We believe that progress reporting should:

●     reflect the student’s current level of achievement for intended learning outcomes;

●     provide students and their parents with useful, timely, actionable information;

●     support student motivation to learn by providing feedback that assists the student in knowing the next steps in the achievement of learning outcomes; and

●     reflect student growth over the duration of the learning process.
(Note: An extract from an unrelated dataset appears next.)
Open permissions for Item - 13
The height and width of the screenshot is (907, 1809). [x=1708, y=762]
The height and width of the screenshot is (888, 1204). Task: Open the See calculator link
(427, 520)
Parents may view student progress on class assignments and standards in the PowerSchool Parent Portal. Salem sends out student progress reports every nine weeks.  Marks on the progress report indicate the student’s most recent level of mastery in the content area. The mark is not purely an average of all the marks throughout the reporting period. Instead, it indicates the student’s current level of performance based on the evidence and work throughout the reporting period and should reflect the student’s growth and progress over multiple assessment opportunities.

Progress Reporting

In grades K-5 the progress report provides marks on specific skills and work habits using:

M-Met Standard

E-Emerging Toward Standard

N-Nees Improvement

Blank indicates that the item has not been covered at this time

Met-I can do this on my own without help. I can show that I understand.

Emerging-I can do this with help. I am starting to learn this but might still make mistakes.

Needs Improvement-I don't completely understand this yet. I am confused and need more help to learn this.

Our experience is that students understand that a mark is a tool teachers use to communicate how well students understand content standards.  Students tend to focus more on what they need to do to demonstrate how well they know the material in order to get to the next level, as opposed to a focus on earning points to improve their grades.

Salem City Schools Progress Reporting

Frequently Asked Questions

Why does the Salem City School Division use the M.E.N. Scoring Rubric in the elementary grades? Elementary education is focused on building the foundational skills and knowledge that students will need as they progress to middle and high school.  It is imperative that every student master this content to ensure their future success.  We believe that the M.E.N. scoring rubric provides students with a better understanding of their current level.  We also believe that students whose progress is reported in this manner tend to view learning as a continuum rather than a fixed point in time.

How will the M.E.N. rubric affect my child’s academic history or G.P.A? 

Elementary grades are not included in the calculation of a student’s G.P.A. and are not a component of a child’s official transcript.  Elementary grades are stored in the Division’s Student Information Management System and in the child’s educational record.  Elementary grades are primarily used as a communication tool for students, parents, and teachers to monitor progress.

What is an A?

The M.E.N. scoring rubric is not intended to be converted to an A-F grade scale.   A score of M indicates that the student has mastered course standards, which is what we expect of all students.  Our goal for students is that they consistently master course standards in the manner that they are taught (M) and that they strive to apply their learning to new situations.